街を歩く

2021年2月の写真から

コロナの2年目、外出禁止は解かれていたが、お世の中には病的にコロナを恐れるものたちが増加して、これはもはや宗教的な心情を上回るのではないかというコロナ関連事案バッシングが行われていた。令和の狂気とでも記録しておくべき時期だろう。
三密などという上滑りの言葉を多用して、コロナ怖い怖い症候群の支持を集めた都知事が、ほぼ前回で暴走していた時期でもあった。そして、その暴走のために飲食業は壊滅的な打撃を受ける。
と二位知られる老舗、名店などが次々と閉店を余儀なくされた。

古い店では店主が高齢化していたことなどから、廃業する踏ん切りがついたという一面もあった。休業補助金を退職金がわりに店を占めるのだ、などという声が知り合いからも聞こえてきた。人が集まる業種全てを魔女狩りの如く弾圧した。やはり狂気の時代だったのだ。確か、コロナ2年目ともなるとそういう怖い怖い症候群にかからなかったものたちから、コロナ対策に対する反発もあり「昼飲み」なる習慣が生まれてきた。夜の営業は止められていたから、昼に酒を飲めば良いという、権威に対する反発でもあり、大衆の強かさであったように思う。

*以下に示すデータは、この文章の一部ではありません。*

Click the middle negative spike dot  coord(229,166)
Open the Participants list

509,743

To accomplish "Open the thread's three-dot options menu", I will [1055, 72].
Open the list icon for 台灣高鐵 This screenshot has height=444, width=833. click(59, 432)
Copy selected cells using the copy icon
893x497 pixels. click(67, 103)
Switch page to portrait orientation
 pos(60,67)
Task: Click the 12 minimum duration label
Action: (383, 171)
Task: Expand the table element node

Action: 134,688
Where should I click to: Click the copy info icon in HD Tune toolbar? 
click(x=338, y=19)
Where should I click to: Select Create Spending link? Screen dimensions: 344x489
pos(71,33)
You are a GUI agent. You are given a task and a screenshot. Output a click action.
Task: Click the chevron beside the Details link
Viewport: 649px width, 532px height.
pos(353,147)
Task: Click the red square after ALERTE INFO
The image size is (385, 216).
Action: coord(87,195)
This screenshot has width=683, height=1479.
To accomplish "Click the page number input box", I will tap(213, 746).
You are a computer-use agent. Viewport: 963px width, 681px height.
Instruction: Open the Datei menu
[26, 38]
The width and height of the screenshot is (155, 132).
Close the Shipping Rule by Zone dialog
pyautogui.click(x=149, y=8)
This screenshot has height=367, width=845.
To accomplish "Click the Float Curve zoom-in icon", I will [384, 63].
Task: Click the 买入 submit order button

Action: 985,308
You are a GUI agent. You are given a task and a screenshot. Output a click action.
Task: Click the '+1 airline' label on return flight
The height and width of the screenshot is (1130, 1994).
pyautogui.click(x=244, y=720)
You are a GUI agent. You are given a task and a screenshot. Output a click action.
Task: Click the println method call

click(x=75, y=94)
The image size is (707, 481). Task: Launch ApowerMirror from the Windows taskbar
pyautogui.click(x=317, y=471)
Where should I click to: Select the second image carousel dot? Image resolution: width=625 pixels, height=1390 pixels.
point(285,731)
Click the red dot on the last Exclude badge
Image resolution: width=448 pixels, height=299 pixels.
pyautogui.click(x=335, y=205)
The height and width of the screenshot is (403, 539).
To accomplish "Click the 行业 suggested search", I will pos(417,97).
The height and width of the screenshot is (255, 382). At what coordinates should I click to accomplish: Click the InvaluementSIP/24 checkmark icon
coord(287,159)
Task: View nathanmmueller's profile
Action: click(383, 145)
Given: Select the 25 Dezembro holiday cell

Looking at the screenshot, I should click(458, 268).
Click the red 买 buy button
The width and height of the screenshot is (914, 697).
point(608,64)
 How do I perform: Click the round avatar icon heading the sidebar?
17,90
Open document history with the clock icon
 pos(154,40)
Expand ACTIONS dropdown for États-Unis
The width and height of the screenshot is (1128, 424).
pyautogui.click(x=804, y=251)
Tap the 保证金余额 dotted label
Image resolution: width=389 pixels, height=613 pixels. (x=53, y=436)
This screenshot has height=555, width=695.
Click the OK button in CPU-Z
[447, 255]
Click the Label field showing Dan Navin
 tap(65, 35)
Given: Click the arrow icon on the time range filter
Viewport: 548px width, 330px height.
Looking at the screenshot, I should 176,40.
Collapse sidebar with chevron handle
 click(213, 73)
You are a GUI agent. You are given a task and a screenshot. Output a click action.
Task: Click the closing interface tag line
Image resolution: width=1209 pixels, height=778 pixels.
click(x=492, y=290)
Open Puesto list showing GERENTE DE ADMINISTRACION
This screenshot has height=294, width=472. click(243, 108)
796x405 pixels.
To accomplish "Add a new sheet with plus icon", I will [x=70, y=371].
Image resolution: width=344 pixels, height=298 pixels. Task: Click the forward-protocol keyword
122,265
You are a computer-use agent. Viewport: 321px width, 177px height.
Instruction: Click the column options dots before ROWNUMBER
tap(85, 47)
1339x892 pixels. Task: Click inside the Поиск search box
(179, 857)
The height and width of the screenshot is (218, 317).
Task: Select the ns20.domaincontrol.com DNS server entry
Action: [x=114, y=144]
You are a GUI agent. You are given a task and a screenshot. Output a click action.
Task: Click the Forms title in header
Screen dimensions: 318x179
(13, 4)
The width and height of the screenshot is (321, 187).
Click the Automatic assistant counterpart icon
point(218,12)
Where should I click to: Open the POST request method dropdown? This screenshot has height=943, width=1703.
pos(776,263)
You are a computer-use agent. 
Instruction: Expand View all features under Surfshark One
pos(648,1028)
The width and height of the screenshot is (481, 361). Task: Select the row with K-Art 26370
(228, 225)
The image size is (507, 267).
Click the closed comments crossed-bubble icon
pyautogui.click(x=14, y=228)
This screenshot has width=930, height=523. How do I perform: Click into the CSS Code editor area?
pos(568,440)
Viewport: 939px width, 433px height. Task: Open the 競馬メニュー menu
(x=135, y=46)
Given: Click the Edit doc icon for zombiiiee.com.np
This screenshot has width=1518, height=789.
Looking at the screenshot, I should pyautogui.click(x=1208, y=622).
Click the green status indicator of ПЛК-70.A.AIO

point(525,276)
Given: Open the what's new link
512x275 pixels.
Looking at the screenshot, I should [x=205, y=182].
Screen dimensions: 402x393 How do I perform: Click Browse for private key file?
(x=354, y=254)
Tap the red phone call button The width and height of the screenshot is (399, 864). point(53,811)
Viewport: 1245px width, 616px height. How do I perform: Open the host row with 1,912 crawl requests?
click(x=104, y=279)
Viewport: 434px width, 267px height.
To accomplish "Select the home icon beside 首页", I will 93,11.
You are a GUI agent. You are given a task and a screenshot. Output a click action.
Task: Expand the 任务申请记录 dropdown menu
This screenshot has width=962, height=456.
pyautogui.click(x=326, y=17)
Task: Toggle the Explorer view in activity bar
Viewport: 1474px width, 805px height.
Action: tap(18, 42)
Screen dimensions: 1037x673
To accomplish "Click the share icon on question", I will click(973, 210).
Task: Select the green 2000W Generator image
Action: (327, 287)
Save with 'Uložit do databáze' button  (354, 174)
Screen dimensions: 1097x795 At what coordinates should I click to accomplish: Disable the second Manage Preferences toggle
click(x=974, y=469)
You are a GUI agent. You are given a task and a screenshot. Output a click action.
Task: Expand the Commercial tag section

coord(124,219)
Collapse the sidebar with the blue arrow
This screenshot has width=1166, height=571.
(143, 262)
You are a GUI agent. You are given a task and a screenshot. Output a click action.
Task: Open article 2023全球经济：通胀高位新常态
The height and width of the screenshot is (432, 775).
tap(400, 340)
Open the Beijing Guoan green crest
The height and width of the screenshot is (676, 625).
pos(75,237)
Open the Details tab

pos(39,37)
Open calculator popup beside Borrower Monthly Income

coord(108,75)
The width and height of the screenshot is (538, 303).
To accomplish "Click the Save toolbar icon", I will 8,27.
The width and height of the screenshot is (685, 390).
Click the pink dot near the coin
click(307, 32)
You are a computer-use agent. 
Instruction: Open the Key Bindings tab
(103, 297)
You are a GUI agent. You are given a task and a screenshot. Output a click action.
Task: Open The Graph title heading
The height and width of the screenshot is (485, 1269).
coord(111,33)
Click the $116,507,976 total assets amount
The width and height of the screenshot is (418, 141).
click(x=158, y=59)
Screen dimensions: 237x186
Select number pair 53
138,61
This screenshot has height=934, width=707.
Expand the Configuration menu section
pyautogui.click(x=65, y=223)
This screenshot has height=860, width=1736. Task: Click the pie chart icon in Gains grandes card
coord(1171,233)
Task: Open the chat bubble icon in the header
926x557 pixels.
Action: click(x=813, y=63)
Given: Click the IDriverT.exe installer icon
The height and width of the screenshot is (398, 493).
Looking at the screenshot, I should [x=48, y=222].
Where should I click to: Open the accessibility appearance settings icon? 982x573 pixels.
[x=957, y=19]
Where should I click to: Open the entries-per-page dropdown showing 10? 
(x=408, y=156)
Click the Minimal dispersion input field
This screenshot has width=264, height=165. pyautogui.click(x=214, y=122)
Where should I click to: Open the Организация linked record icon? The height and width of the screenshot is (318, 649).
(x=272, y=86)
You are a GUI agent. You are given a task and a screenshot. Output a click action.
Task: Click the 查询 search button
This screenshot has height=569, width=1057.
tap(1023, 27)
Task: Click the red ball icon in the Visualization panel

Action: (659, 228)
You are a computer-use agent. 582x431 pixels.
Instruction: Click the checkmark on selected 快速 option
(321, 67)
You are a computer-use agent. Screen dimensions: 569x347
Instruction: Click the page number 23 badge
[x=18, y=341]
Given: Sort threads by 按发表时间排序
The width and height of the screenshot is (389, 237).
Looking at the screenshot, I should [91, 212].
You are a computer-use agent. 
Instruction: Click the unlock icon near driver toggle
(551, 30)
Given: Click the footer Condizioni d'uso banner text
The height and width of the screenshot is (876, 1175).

地宇治の為政者たちはすでに姿を消した、あるいは存在価値を著しく低下させているから、そいつらを糾弾しても仕方がない。当時、日本の民主主義はポピュリズムと嘲笑した「メディアバカ」の存在もすっかり薄れてしまった。そういえばコロナの女王なんて奇怪な女性もいたなあ。

そんなコロナ2年目に、この老舗珈琲店がひっそりと店を閉めた。悪貨は良貨を駆逐するというが、飲食業にもそれは当てはまる。長く続いた良心的な店が、何か社会変動が起こると最初につぶれていく。残念なことだ。
茜屋のコーヒーを飲むには軽井沢まで行かないいけないらしい。これも実に残念。